__TEXTE FOURNI__.
+---+
Digital et parfums : Rencontre avec Marielle DUBREUIL RUQUET.

Digital et parfums : Rencontre avec Marielle DUBREUIL RUQUET.

 

Je vous invite à découvrir ci-dessous mon article passionnant : Digital et parfums : Rencontre avec Marielle DUBREUIL RUQUET.

Image couverture article Digital et parfums.

Introduction : 

Il y a quelques semaines maintenant, dans le cadre de ma formation au sein du MBA DMB, j’ai eu l’opportunité de suivre un cours passionnant sur le marketing des parfums.

Cette intervention a été faite par Madame Marielle Dubreuil Ruquet. Après 4 h 30 de partage de son expérience professionnelle et de son expertise dans le domaine des parfums, j’ai ressenti l’envie et le besoin d’approfondir notre échange. En tant que réelle passionnée de l’univers cosmétique, je souhaitais en apprendre davantage sur ce secteur.

Pour cela, j’ai eu la chance de pouvoir l’interviewer. Étant actuellement étudiante en marketing digital, je voulais en savoir plus sur l’impact du digital sur l’industrie des parfums et l’avenir de ce secteur. Mon objectif à travers cet entretien était simple : continuer à échanger avec une professionnelle de la parfumerie. Mais également et surtout, pouvoir accroître mes connaissances sur cette industrie à travers une conversation ouverte et constructive.

Je vous laisse prendre connaissance de la suite de cet article pour découvrir notre discussion enrichissante.

Voici quelques questions auxquelles Madame Dubreuil Ruquet a accepté de répondre :

Marielle DUBREUIL RUQUET

Interview :

Présentation : 

Pouvez-vous vous présenter ?

“Je suis Marielle DUBREUIL RUQUET. J’ai démarré ma carrière, il y a un certain temps. J’ai travaillé pendant plus de 20 ans pour le groupe Chanel en tant que Parfumeur Créateur.

Donc je créais des parfums. Pour la parfumerie de luxe (Ungaro Parfums, Tiffany), mais aussi pour la grande distribution, comme pour la marque Bourjois que possédait le groupe Chanel auparavant et qui appartient maintenant à Coty. Donc mon rôle était de créer des parfums pour des parfums bien sûr, mais aussi pour toutes les déclinaisons pour le corps, pour les produits de soins et pour le maquillage. Parce qu’un rouge à lèvre, par exemple, c’est parfumé, et ça doit avoir bon goût.
+---+
__OBJECTIF 1__.
Recopiez le passage de l'article compris entre « Je vous laisse » et « que Parfumeur Créateur. », bornes incluses, en substituant « passionnante » à « enrichissante ».
__OBJECTIF 2__.
Rédigez la suite de l'article consacré au digital et aux parfums, après sa dernière phrase.

__ENREGISTREMENTS__.
+---+
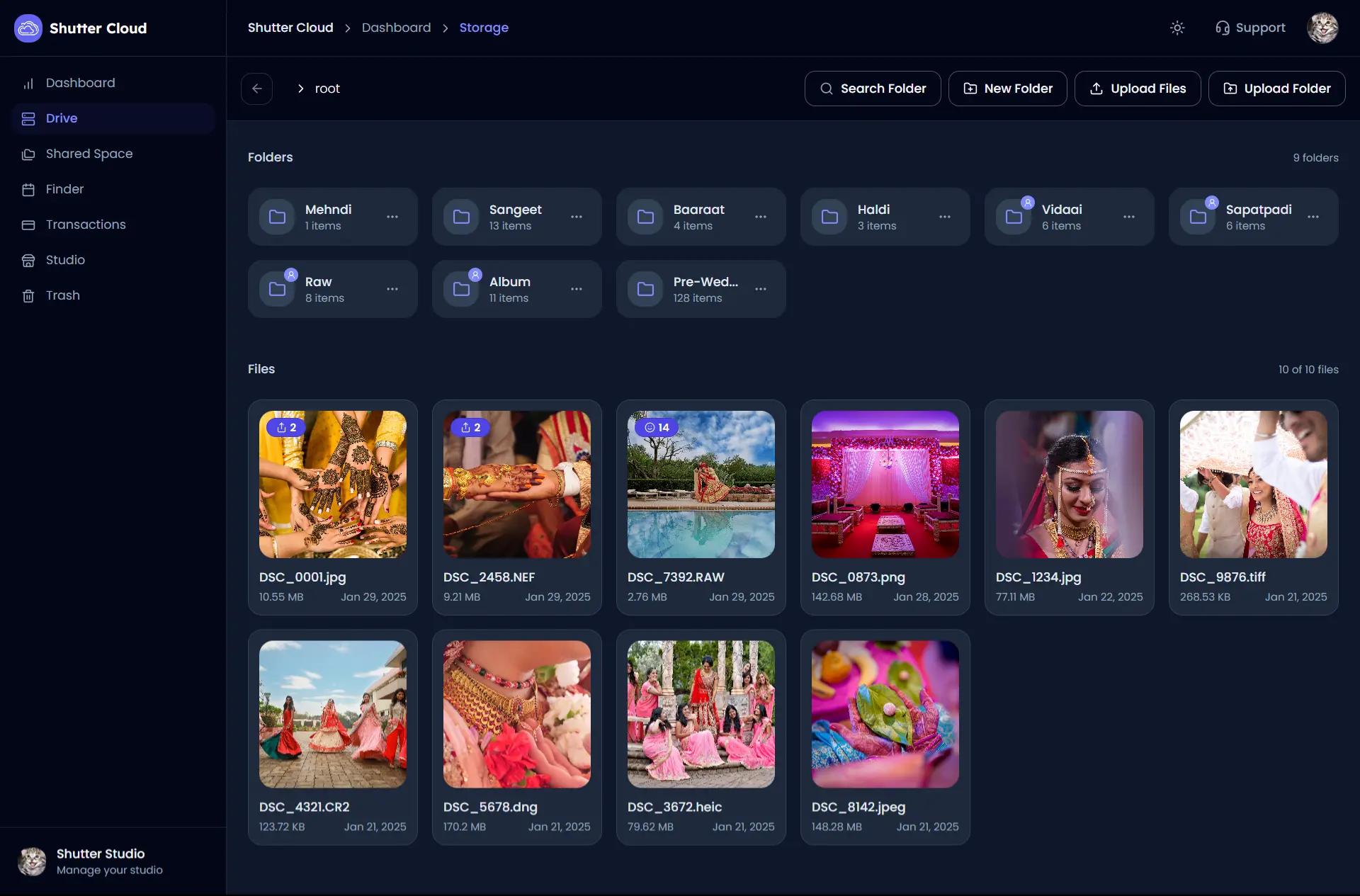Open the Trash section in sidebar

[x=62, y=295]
+---+
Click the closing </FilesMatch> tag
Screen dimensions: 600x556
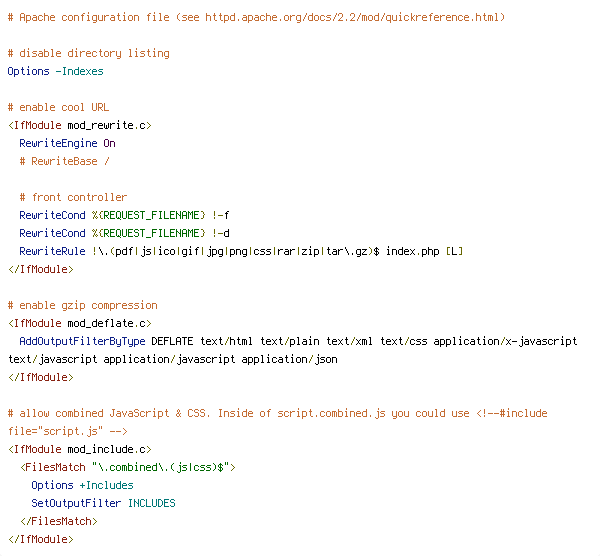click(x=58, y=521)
+---+
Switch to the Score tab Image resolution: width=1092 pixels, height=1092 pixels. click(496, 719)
+---+
__RÉSULTAT 1__.
Je vous laisse prendre connaissance de la suite de cet article pour découvrir notre discussion passionnante.

Voici quelques questions auxquelles Madame Dubreuil Ruquet a accepté de répondre :

Marielle DUBREUIL RUQUET

Interview :

Présentation : 

Pouvez-vous vous présenter ?

“Je suis Marielle DUBREUIL RUQUET. J’ai démarré ma carrière, il y a un certain temps. J’ai travaillé pendant plus de 20 ans pour le groupe Chanel en tant que Parfumeur Créateur.

__RÉSULTAT 2__.
Et puis maintenant, depuis une grosse dizaine d’années, je suis indépendante. J’interviens dans des entreprises quand je suis sollicitée sur des problèmes qualité. Par exemple, vous voyez, je peux travailler pour des gros groupes, ou faire du conseil pour des petites marques de niche. J’ai enseigné à l’ISIPCA, l’Institut Supérieur International de la Parfumerie, de la Cosmétique et des Arômes, dont je suis alumni. Je suis aussi diplômée Executive MBA.”

L’impact du digital :

Avez-vous perçu un changement sur le secteur de la parfumerie avec l’avènement du digital ? Si oui, comment ?

“Oui. Je pense que le digital a contribué à l’explosion des marques de niche.
Cela correspondait à une époque où toute une partie de la clientèle aussi bien masculine que féminine, mais surtout féminine, était à la recherche d’une parfumerie différente, et ne voulait plus sentir comme tout le monde. Il y avait une attente de la clientèle pour une expérience plus authentique. Et là, les marques de niches se sont multipliées.

L’IA (intelligence artificielle) a clairement aidé à l’expansion des marques de niche, en permettant notamment la commercialisation sur Internet. Des marques comme NOSE, qui grâce à des algorithmes personnalisés, sélectionne des parfums via des questionnaires qui ciblent et aident la consommatrice, la cliente à choisir son parfum en sélectionnant une offre, en prenant le temps.  Ça, oui, je pense que la digitalisation a aidé.”

Digitalisation et expérience client :

Comment la digitalisation transforme-t-elle l’expérience d’achat en ligne pour les consommateurs de parfums ? Quels sont les défis à surmonter pour recréer la complexité des senteurs à travers un écran ?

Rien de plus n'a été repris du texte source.